Nutrition expert James Painter lobbed some firebombs of alternative thinking into Monday’s session of MenuDirections, detonating such well-bunkered truths as “avoid cholesterol at all costs” and “don’t eat fat.”
His list of 10 foods to eat for better health began with rebuttals of those two long-held tenets. But his challenge of the conventional wisdom on healthy eating hardly ended there. Take, for instance, his assessment of chocolate.
“Chocolate is actually a health food,” asserted Painter, who chairs the School of Family & Consumer Sciences at Eastern Illinois University.
The nutritional devil, he continued, is in the details. The sugar that’s used to counter the bitterness of cocoa, the source of chocolate, may weigh against healthy eating. But “cocoa itself is beneficial,” Painter said.
Still, cocoa can be stripped of its health benefits if it’s processed using the so-called Dutch method, the process used for most just-add-water mixes currently on the U.S. market, according to Painter, a registered dietician and Ph.D.
That message—that the do’s and don’t’s of healthful eating are far more nuanced than the broad strokes of popular or even professional wisdom—was stressed again and again during Painter’s animated presentation.

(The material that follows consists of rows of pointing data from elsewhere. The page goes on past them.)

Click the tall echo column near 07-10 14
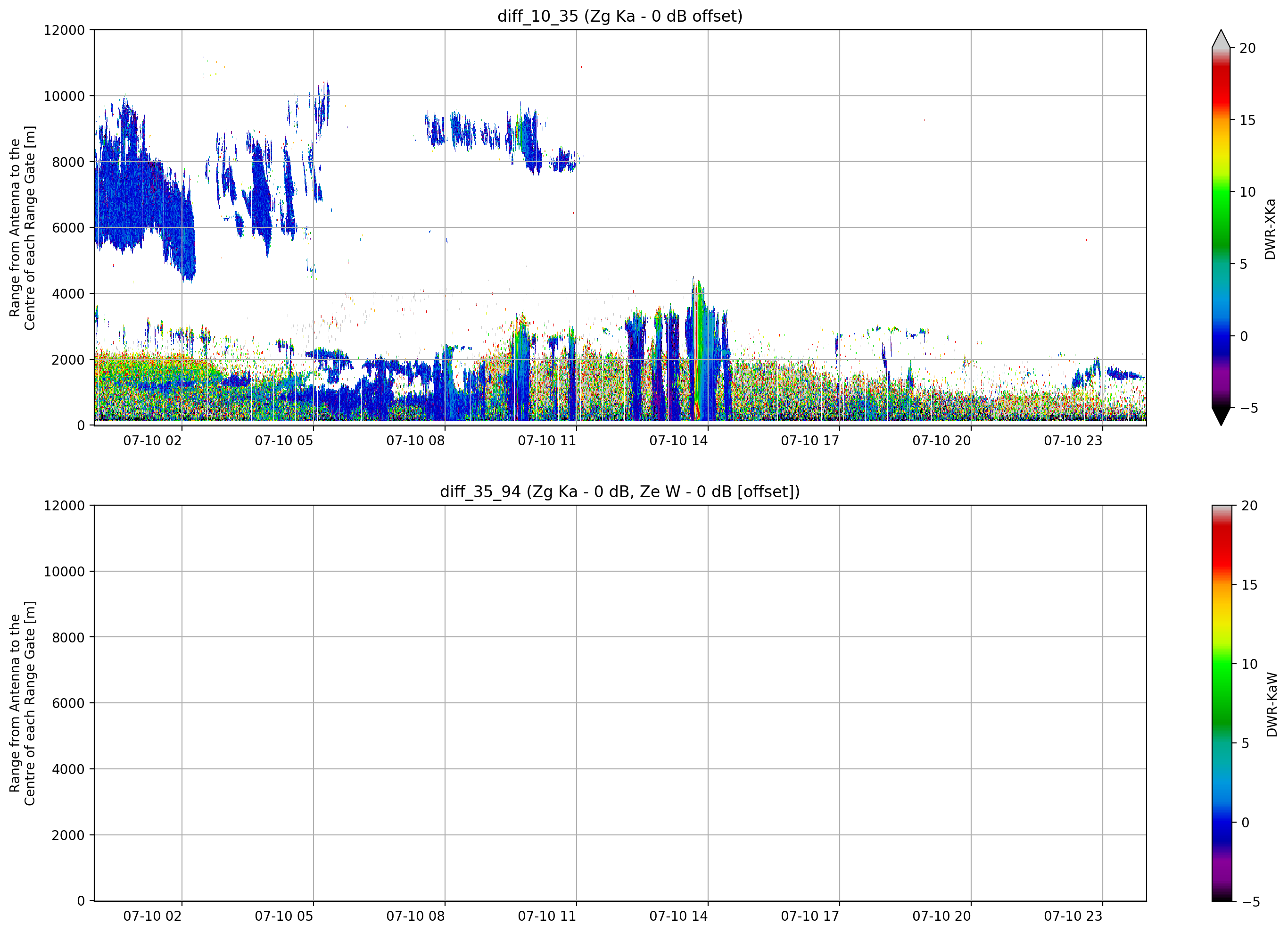 700,352
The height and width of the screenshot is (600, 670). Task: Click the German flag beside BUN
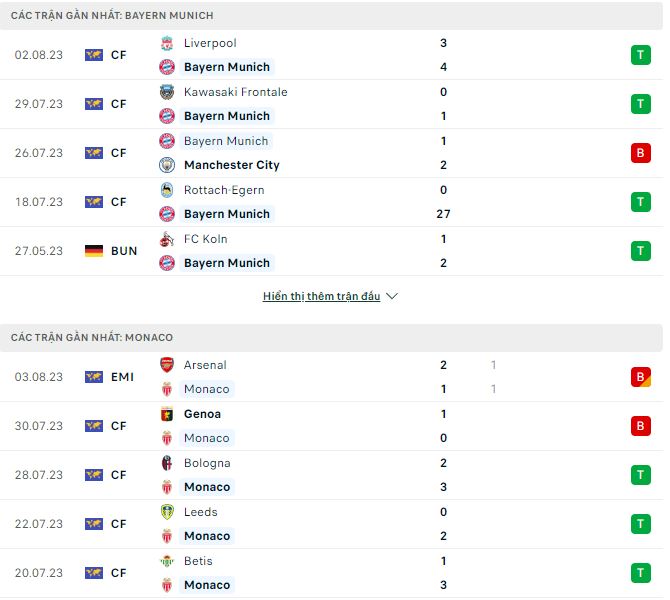pyautogui.click(x=94, y=251)
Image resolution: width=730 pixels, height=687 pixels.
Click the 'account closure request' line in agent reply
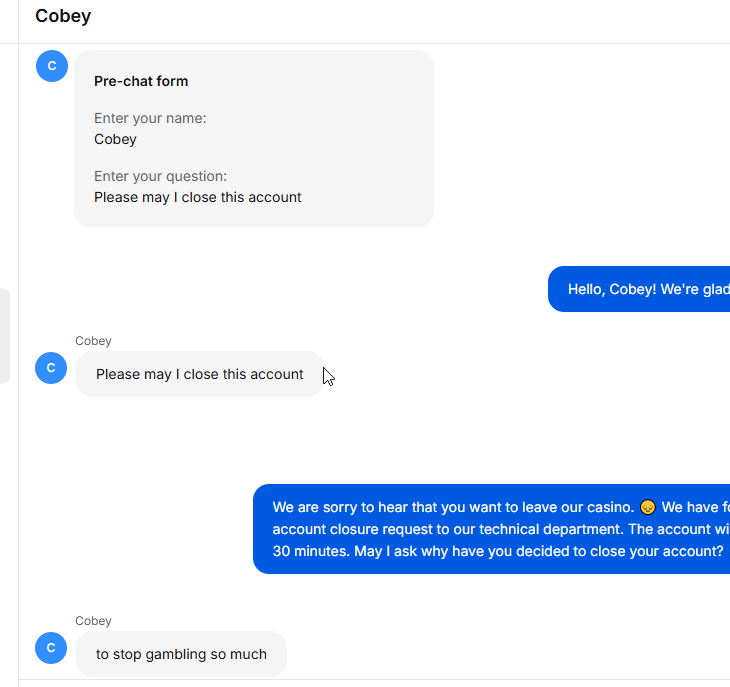498,529
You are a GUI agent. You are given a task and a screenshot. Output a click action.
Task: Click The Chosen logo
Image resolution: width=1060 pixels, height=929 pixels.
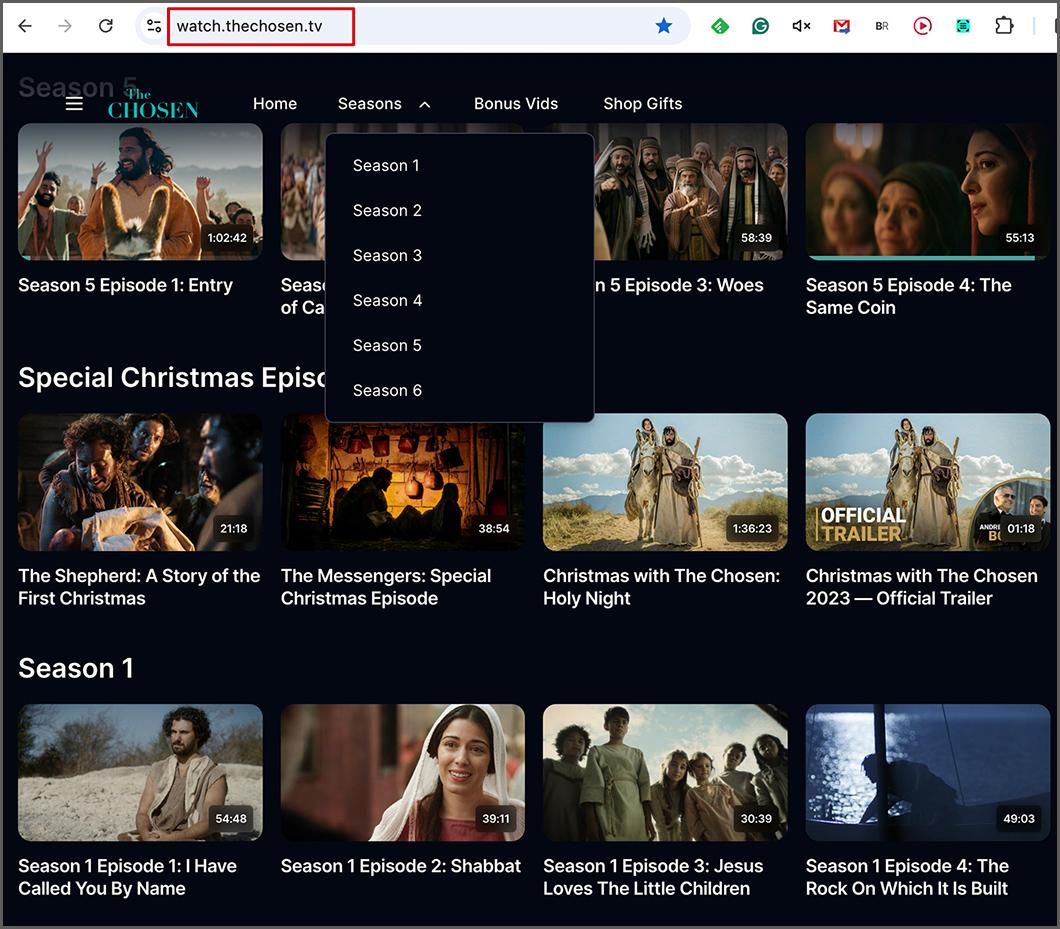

“It has been a long-held public policy to reduce dietary fat,” he noted. “The goal is you don’t cut it out, you cut it back.”
It’s also a matter of what sort of fat is under discussion.
“Substituting polyunsaturated fat for saturated fat is the one thing you can do [to promote health],” Painter remarked. “It’s the one place where our health policy is correct.”
He similarly challenged the prevailing mindset on cholesterol.
“People still have this idea that you need to cut cholesterol out of your diet. [But] it really does nothing,” he said. Rather, managing the relationship between so-called bad cholesterol—LDL—and the good variety, HDL, is the real route to safer eating, he explained.
Painter also burst the myth that nuts should be avoided “because they’re full of fat.” In fact, “We’ve known for a long time” that they can be beneficial in moderation. Just don’t keep the lid off the jar, he advised.
Painter cited a number of foods that should be mixed into diets for better health. They include…
Phytosterols, the ingredients in butter substitutes like Benecol and Smart Balance that reduce cholesterol.
Soy in all forms, including tofu.
Fiber-rich foods, particularly psyllium seed and oat bran.
Grape products, including raisins, wine and whole purple fruit. “You’d think they’d all be the same, but they’re not,” Painter said. Raisins, for instance, tend to reduce inflammation similar to the way aspirin does. Wine has its own set of benefits. “You need about a cup of grape juice, you need about a half a cup of wine,” he commented.
Garlic, but only when it’s smashed, diced or otherwise handled in a surface-breaking way that releases the aromatics. “Until you break it and make those aromatic compounds, it does nothing,” said Painter.
Tea, which lessens the chance of arterial blockage by working against clotting.
Painter’s session was sponsored by the California Raisin Marketing Board.